YOUR OBJECTIVE: Without any pictures, the records below should be reproduced exactly.

******************************

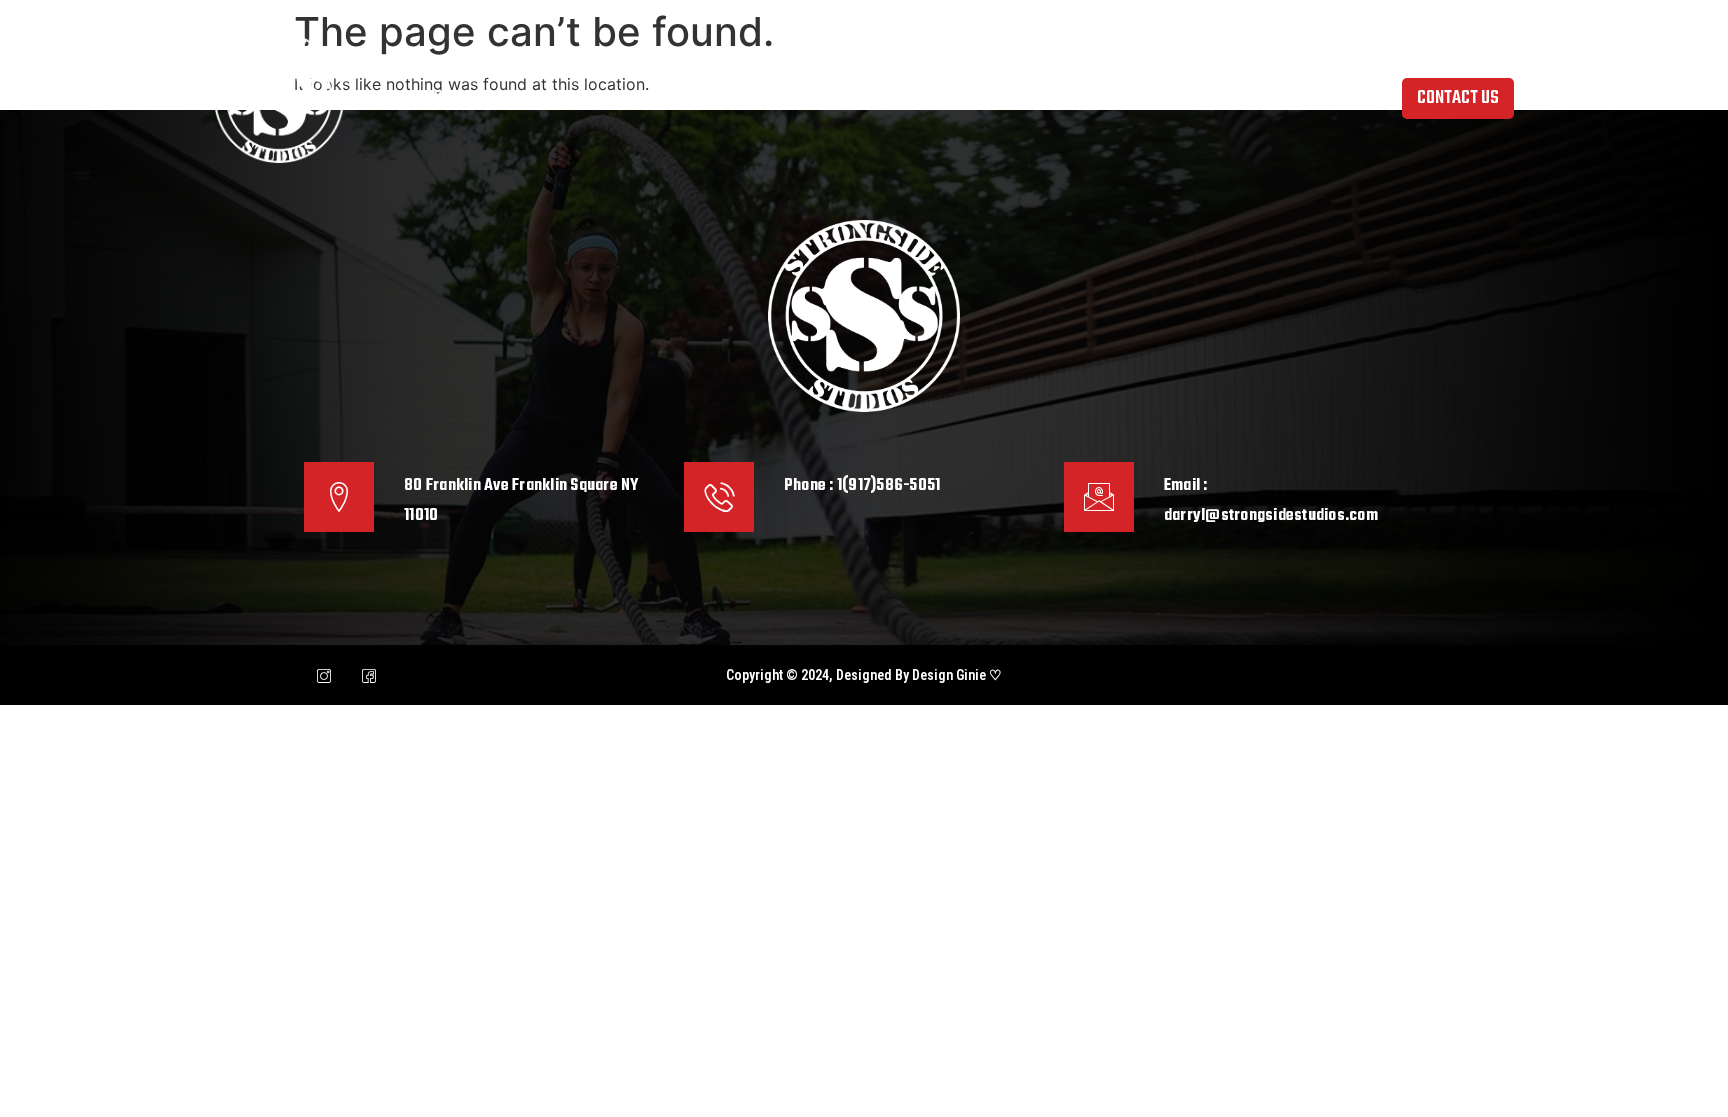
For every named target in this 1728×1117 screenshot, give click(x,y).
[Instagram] (324, 675)
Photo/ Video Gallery (966, 98)
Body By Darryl (685, 98)
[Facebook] (369, 675)
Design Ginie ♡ (957, 675)
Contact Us (1262, 98)
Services (816, 98)
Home (451, 98)
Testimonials (1129, 98)
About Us (555, 98)
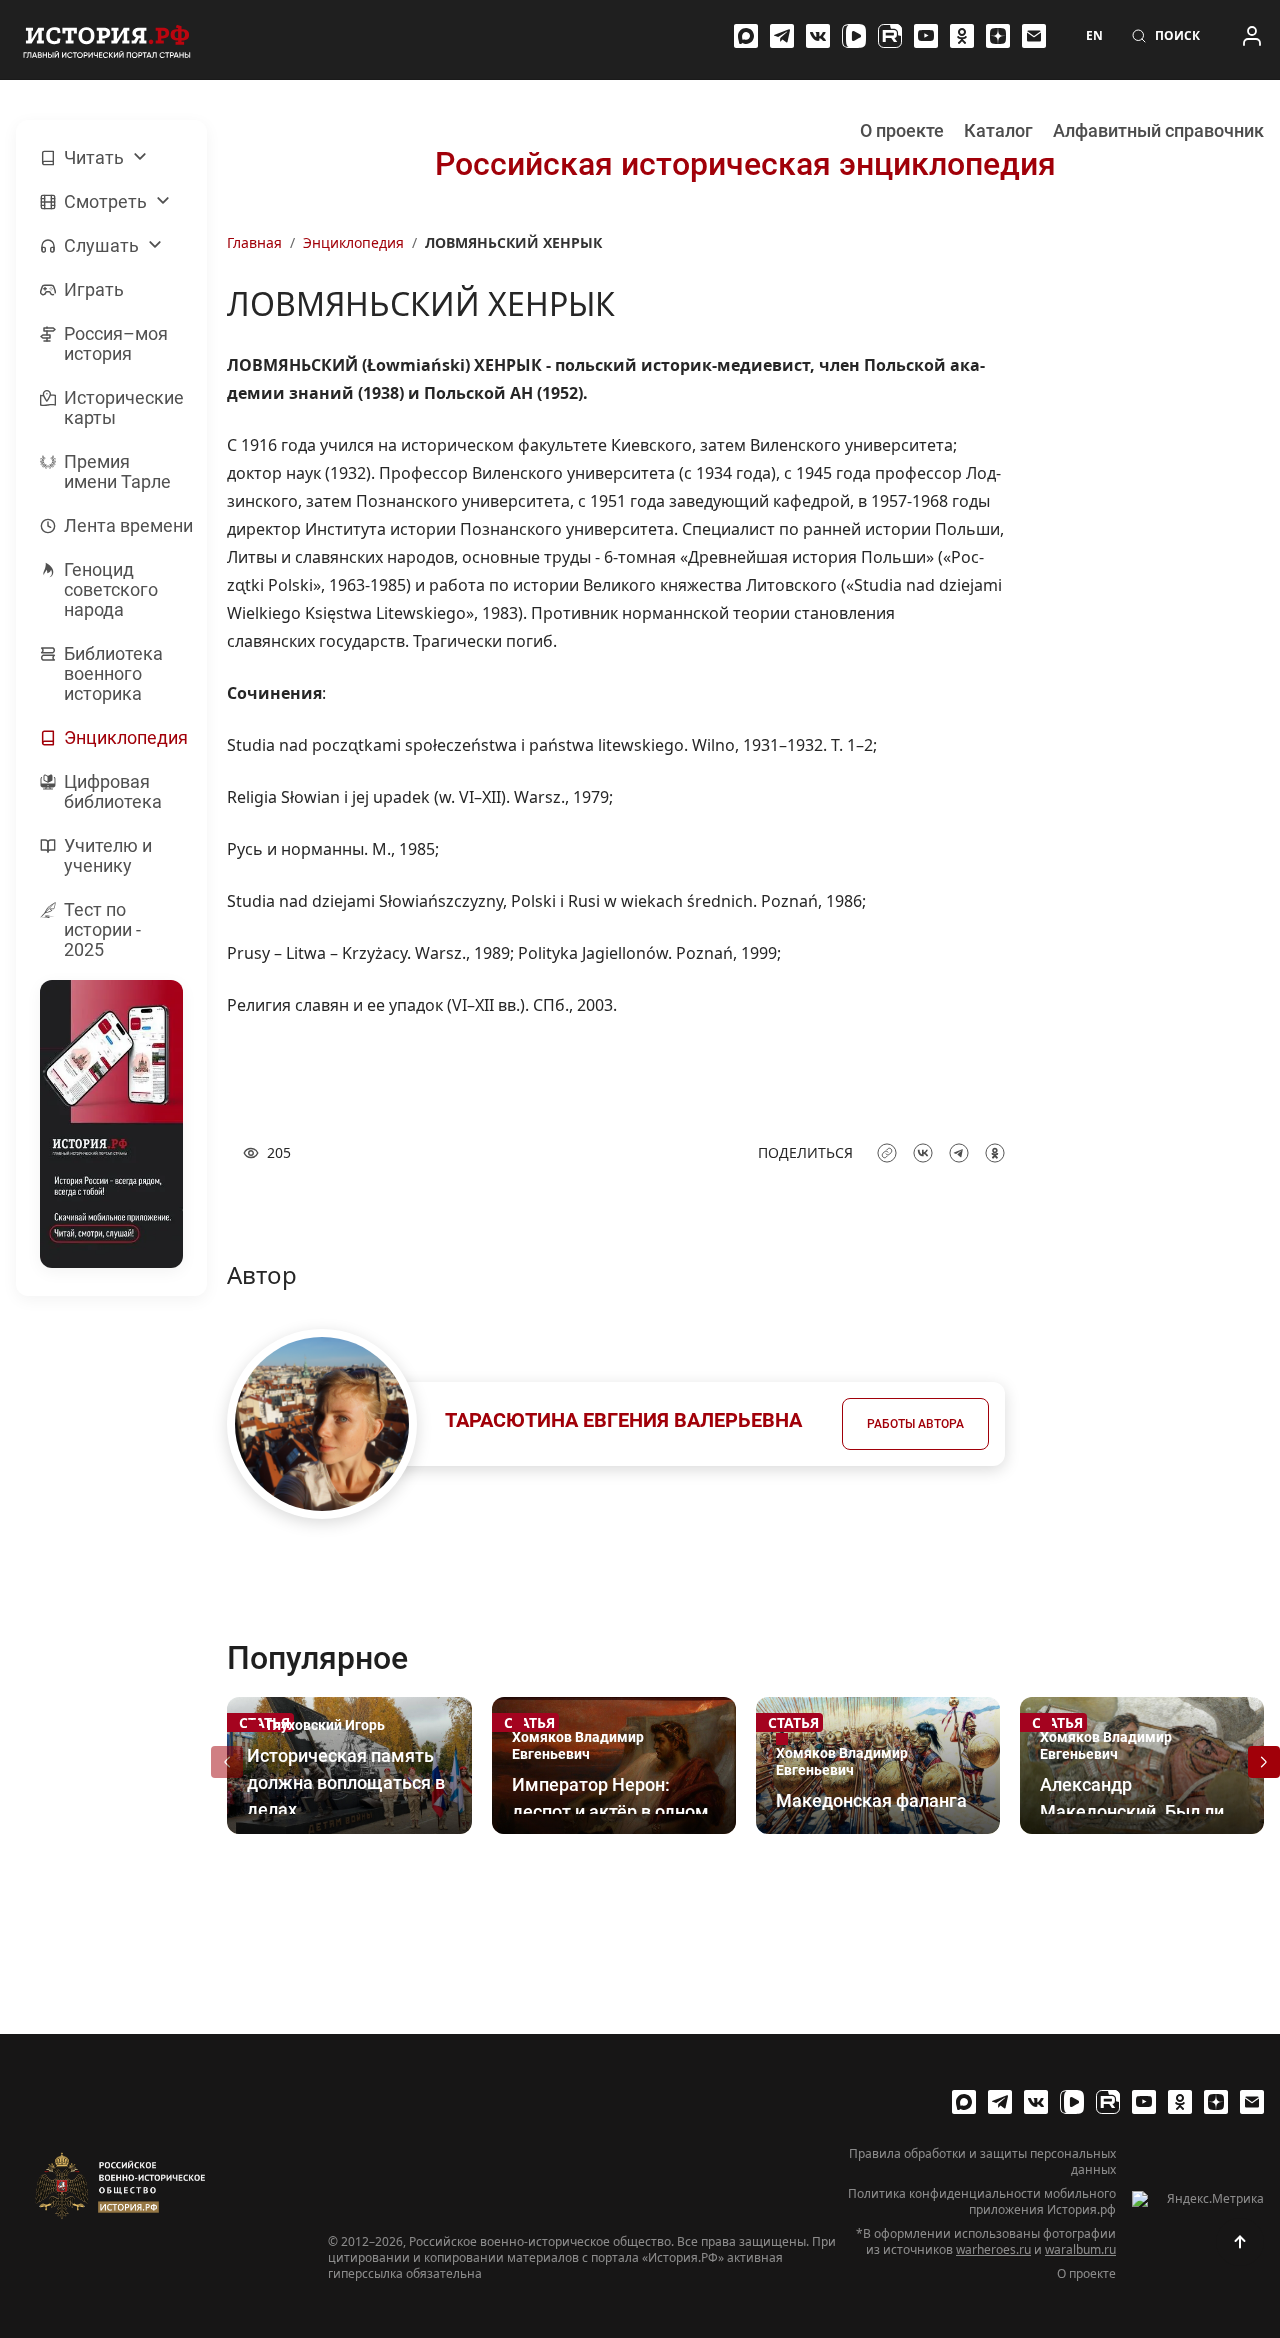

******************************

TASK RESPONSE:
For every named target in this 1728×1117 screenshot, give click(x,y).
[Instagram] (324, 675)
Photo/ Video Gallery (966, 98)
Body By Darryl (685, 98)
[Facebook] (369, 675)
Design Ginie ♡ (957, 675)
Contact Us (1262, 98)
Services (816, 98)
Home (451, 98)
Testimonials (1129, 98)
About Us (555, 98)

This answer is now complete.